··· Extracted material ···
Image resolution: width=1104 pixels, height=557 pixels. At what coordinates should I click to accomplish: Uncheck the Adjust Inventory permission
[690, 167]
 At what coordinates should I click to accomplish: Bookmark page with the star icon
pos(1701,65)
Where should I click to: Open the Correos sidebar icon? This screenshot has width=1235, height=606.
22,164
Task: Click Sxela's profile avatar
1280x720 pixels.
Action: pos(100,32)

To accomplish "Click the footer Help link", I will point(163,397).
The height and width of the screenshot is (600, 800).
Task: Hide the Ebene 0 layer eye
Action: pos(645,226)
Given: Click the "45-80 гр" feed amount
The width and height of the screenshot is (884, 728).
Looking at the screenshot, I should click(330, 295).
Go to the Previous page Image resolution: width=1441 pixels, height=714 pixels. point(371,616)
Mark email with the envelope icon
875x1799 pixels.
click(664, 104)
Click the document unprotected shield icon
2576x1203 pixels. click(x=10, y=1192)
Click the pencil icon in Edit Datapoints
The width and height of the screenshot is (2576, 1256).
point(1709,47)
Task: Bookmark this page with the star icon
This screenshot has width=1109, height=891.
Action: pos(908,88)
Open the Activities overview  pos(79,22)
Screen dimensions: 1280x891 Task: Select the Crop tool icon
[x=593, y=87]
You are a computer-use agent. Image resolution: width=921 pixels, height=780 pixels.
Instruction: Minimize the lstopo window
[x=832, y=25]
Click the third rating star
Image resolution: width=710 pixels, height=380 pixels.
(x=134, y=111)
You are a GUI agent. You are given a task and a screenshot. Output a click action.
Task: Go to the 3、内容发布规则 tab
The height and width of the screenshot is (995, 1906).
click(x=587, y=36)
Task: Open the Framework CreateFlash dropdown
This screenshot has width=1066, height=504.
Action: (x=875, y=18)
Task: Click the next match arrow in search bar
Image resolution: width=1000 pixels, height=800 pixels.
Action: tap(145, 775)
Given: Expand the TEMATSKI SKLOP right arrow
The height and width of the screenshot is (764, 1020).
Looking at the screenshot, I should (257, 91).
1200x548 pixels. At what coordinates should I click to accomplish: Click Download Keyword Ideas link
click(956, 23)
···
To do:
Please copy all of the entries above word for word.

Reply to the exercise:
Image resolution: width=1104 pixels, height=557 pixels. At what coordinates should I click to accomplish: Uncheck the Adjust Inventory permission
[690, 167]
 At what coordinates should I click to accomplish: Bookmark page with the star icon
pos(1701,65)
Where should I click to: Open the Correos sidebar icon? This screenshot has width=1235, height=606.
22,164
Task: Click Sxela's profile avatar
1280x720 pixels.
Action: pos(100,32)

To accomplish "Click the footer Help link", I will point(163,397).
The height and width of the screenshot is (600, 800).
Task: Hide the Ebene 0 layer eye
Action: pos(645,226)
Given: Click the "45-80 гр" feed amount
The width and height of the screenshot is (884, 728).
Looking at the screenshot, I should click(330, 295).
Go to the Previous page Image resolution: width=1441 pixels, height=714 pixels. point(371,616)
Mark email with the envelope icon
875x1799 pixels.
click(664, 104)
Click the document unprotected shield icon
2576x1203 pixels. click(x=10, y=1192)
Click the pencil icon in Edit Datapoints
The width and height of the screenshot is (2576, 1256).
point(1709,47)
Task: Bookmark this page with the star icon
This screenshot has width=1109, height=891.
Action: pos(908,88)
Open the Activities overview  pos(79,22)
Screen dimensions: 1280x891 Task: Select the Crop tool icon
[x=593, y=87]
You are a computer-use agent. Image resolution: width=921 pixels, height=780 pixels.
Instruction: Minimize the lstopo window
[x=832, y=25]
Click the third rating star
Image resolution: width=710 pixels, height=380 pixels.
(x=134, y=111)
You are a GUI agent. You are given a task and a screenshot. Output a click action.
Task: Go to the 3、内容发布规则 tab
The height and width of the screenshot is (995, 1906).
click(x=587, y=36)
Task: Open the Framework CreateFlash dropdown
This screenshot has width=1066, height=504.
Action: (x=875, y=18)
Task: Click the next match arrow in search bar
Image resolution: width=1000 pixels, height=800 pixels.
Action: tap(145, 775)
Given: Expand the TEMATSKI SKLOP right arrow
The height and width of the screenshot is (764, 1020).
Looking at the screenshot, I should (257, 91).
1200x548 pixels. At what coordinates should I click to accomplish: Click Download Keyword Ideas link
click(956, 23)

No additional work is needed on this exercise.